# Concerned about training method



## tortoise (Feb 5, 2012)

Minnie said:


> Hi all,
> 
> I've been looking for an agility instructor and finally located one about 1.25 hrs south with Saturday classes. I was throughly enjoying everything the instructor was saying, personality, etc and then came the the concern... the entire facility uses on all dogs prong collars during training. She says this causes actual less potential damage than flat collars but I really don't see how...
> 
> ...


There is no reason for a prong collar in AGILITY training. Agility is done OFF LEASH.

Dogs are not all created equal. Their temperaments vary so widely that no single method or training tool can be used on all dogs.

Walk away.


----------



## fjm (Jun 4, 2010)

Walk away indeed - Agility is all about off leash control. And the thought of a dog weraing any kind of slip collar during any kind of agility work makes my blood run cold - the potential for it getting caught on the equipment or a similar accident is just too great.


----------



## Countryboy (May 16, 2011)

I have to agree with Tortise and FJM. 

The collar is not used in Agility . . . whatever type of collar it is. Even I, having no problem with Prong collars, see no reason why they need to be part of Agility training. So the type . . Martingale, Flat, Slip, Prong, or whatever . . cannot be an issue.

If these classes are the only ones available, I would try to come to some kind of accommodation with yr trainers. Failing that, is it possible to pay 'lip service' to the people who run the facility? If they absolutely insist, then maybe get their required collar and turn it inside out??? Or, since Prong collars are pretty much useless unless they are snug, buy one that's way too big so that it contacts the chest and not the neck??? 

Best of luck on yr training!


----------



## pap2labc (Jun 25, 2010)

I agree that prong collars have no place in agility training.
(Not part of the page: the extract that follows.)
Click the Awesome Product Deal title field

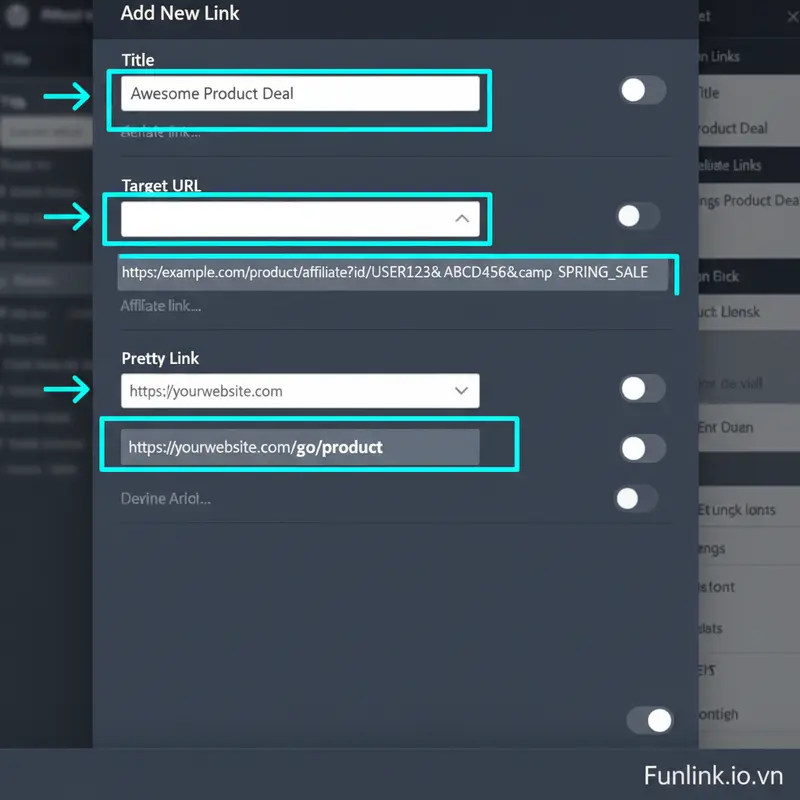(300, 94)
Collars, period, have no place for me in agility training. My first agility dog was wrapping around a jump once during practice and her flat buckle collar got hooked on a jump cup. The jump came down and she bolted, taking part of the jump with her. There was now a scared dog racing around the field with a jump banging her on the head. I'm so lucky in that she loved agility enough to get over the incident, but now I don't run my dogs in collars at all. If we're doing a specific obstacle that requires me holding onto a collar then they wear it for that time only...but collars come off when we go back to more than one obstacle. This is a bit extreme, I know, and the vast majority of dogs never catch a collar. It was just too scary at the time. I can only imagine what it would have been like if she'd had a prong collar on!


----------



## tortoise (Feb 5, 2012)

Countryboy said:


> If they absolutely insist, then maybe get their required collar and turn it inside out??? Or, since Prong collars are pretty much useless unless they are snug, buy one that's way too big so that it contacts the chest and not the neck???
> 
> Best of luck on yr training!



A loose prong collar is dangerous. Rather then the prongs tipping inwards towards each other to pinch a fold of skin (the action of the collar when it is fit correctly), the prongs ill stab directly into the dog's neck (Yeouch!!!)
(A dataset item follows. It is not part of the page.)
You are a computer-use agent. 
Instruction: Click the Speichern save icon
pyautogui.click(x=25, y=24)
My question is HOW is the prong collar going to be used in AGILITY class? If the trainer has you take the dog by the lead and walk with it over obstacles, RUN AWAY from that class.

Obstacles are easy. Teaching your dog to follow your direction (not your lead) to target obstacles in the correct order is hard. I was lucky enough to take agility classes from a member of the USA world team (Anne Braue). You take a whole class of foundation skills before your dog touches equipment. It is an awesome class, learned so much and I'm hoping to have an agility dog in the future to do it all over again!


----------



## Minnie (Apr 25, 2011)

It might help if I explain a bit more about the class. The first 3 months are obedience, targeting, and contact training. Assuming the dog is ready then we'd move on to basic agility. 

In all class the the prong collar would be worn - dogs are not allowed inside the facility without - this was told to me in very strict terms. This would include teaching the obstacles as well and only after the dog is sufficient on all obstacles would off leash training begin.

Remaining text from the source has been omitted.